Reading an formatting training data

In [2]:
all = list(csv.reader(open("training.csv","rb"), delimiter=','))

Slicing off header row and id, weight, and label columns.

In [3]:
xs = np.array([map(float, row[1:-2]) for row in all[1:]])
(numPoints,numFeatures) = xs.shape

Perturbing features to avoid ties. It's far from optimal but makes life easier in this simple example.

In [4]:
xs = np.add(xs, np.random.normal(0.0, 0.0001, xs.shape))

Label selectors.

In [5]:
sSelector = np.array([row[-1] == 's' for row in all[1:]])
bSelector = np.array([row[-1] == 'b' for row in all[1:]])

Weights and weight sums.

In [6]:
weights = np.array([float(row[-2]) for row in all[1:]])
sumWeights = np.sum(weights)
sumSWeights = np.sum(weights[sSelector])
sumBWeights = np.sum(weights[bSelector])

Training and validation cuts

We will train a classifier on a random training set for minimizing the weighted error with balanced weights, then we will maximize the AMS on the held out validation set.

In [7]:
randomPermutation = random.sample(range(len(xs)), len(xs))
numPointsTrain = int(numPoints*0.9)
numPointsValidation = numPoints - numPointsTrain

xsTrain = xs[randomPermutation[:numPointsTrain]]
xsValidation = xs[randomPermutation[numPointsTrain:]]

sSelectorTrain = sSelector[randomPermutation[:numPointsTrain]]
bSelectorTrain = bSelector[randomPermutation[:numPointsTrain]]
sSelectorValidation = sSelector[randomPermutation[numPointsTrain:]]
bSelectorValidation = bSelector[randomPermutation[numPointsTrain:]]

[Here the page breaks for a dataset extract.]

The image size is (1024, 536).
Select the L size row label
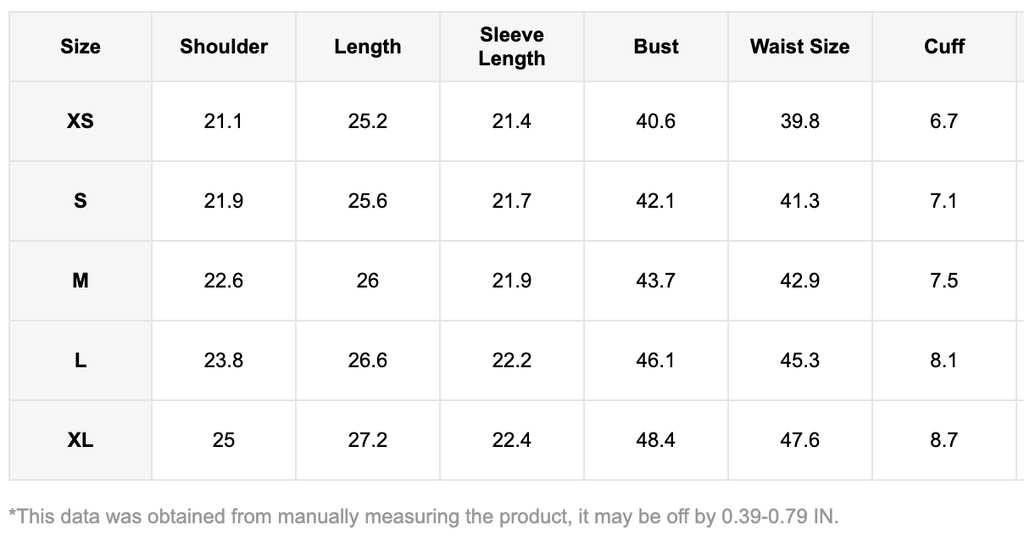80,360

weightsTrain = weights[randomPermutation[:numPointsTrain]]
weightsValidation = weights[randomPermutation[numPointsTrain:]]

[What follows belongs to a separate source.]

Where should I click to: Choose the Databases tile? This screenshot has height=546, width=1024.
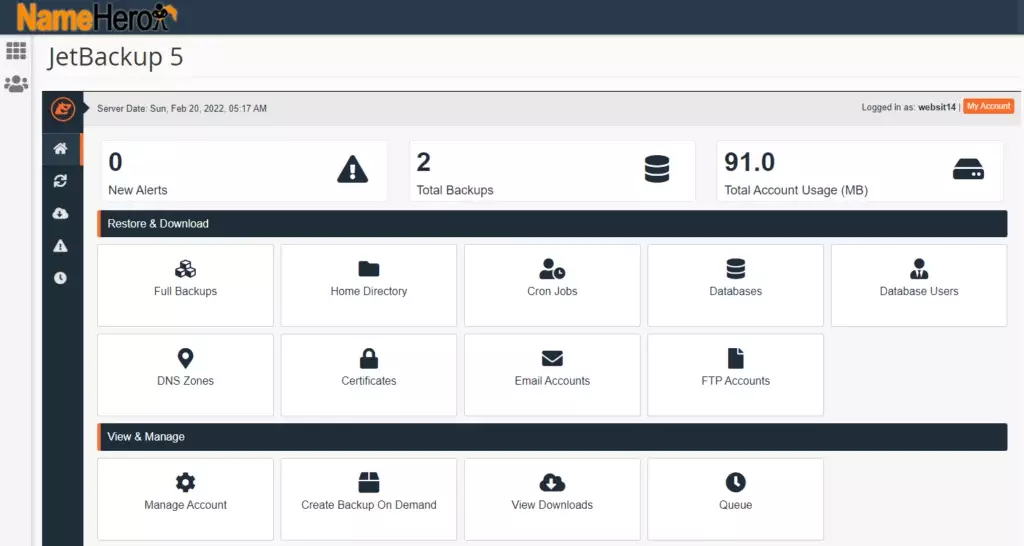pos(735,285)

sumWeightsTrain = np.sum(weightsTrain)
sumSWeightsTrain = np.sum(weightsTrain[sSelectorTrain])
sumBWeightsTrain = np.sum(weightsTrain[bSelectorTrain])
In [8]:
xsTrainTranspose = xsTrain.transpose()

Making signal and background weights sum to 1/2 each to emulate uniform priors p(s)=p(b)=1/2.

In [9]:
weightsBalancedTrain = np.array([0.5 * weightsTrain[i]/sumSWeightsTrain
                                 if sSelectorTrain[i]
                                 else 0.5 * weightsTrain[i]/sumBWeightsTrain\
                                 for i in range(numPointsTrain)])

Training naive Bayes and defining the score function

Number of bins per dimension for binned naive Bayes.

In [10]:
numBins = 10

logPs[fI,bI] will be the log probability of a data point x with binMaxs[bI - 1] < x[fI] <= binMaxs[bI] (with binMaxs[-1] = -\infty by convention) being a signal under uniform priors p(\text{s}) = p(\text{b}) = 1/2.

In [11]:
logPs = np.empty([numFeatures, numBins])
binMaxs = np.empty([numFeatures, numBins])
binIndexes = np.array(range(0, numPointsTrain+1, numPointsTrain/numBins))
In [12]:
for fI in range(numFeatures):
    # index permutation of sorted feature column
    indexes = xsTrainTranspose[fI].argsort()

    for bI in range(numBins):
        # upper bin limits
        binMaxs[fI, bI] = xsTrainTranspose[fI, indexes[binIndexes[bI+1]-1]]
        # training indices of points in a bin
        indexesInBin = indexes[binIndexes[bI]:binIndexes[bI+1]]
        # sum of signal weights in bin
        wS = np.sum(weightsBalancedTrain[indexesInBin]
                    [sSelectorTrain[indexesInBin]])
        # sum of background weights in bin
        wB = np.sum(weightsBalancedTrain[indexesInBin]
                    [bSelectorTrain[indexesInBin]])
        # log probability of being a signal in the bin
        logPs[fI, bI] = math.log(wS/(wS+wB))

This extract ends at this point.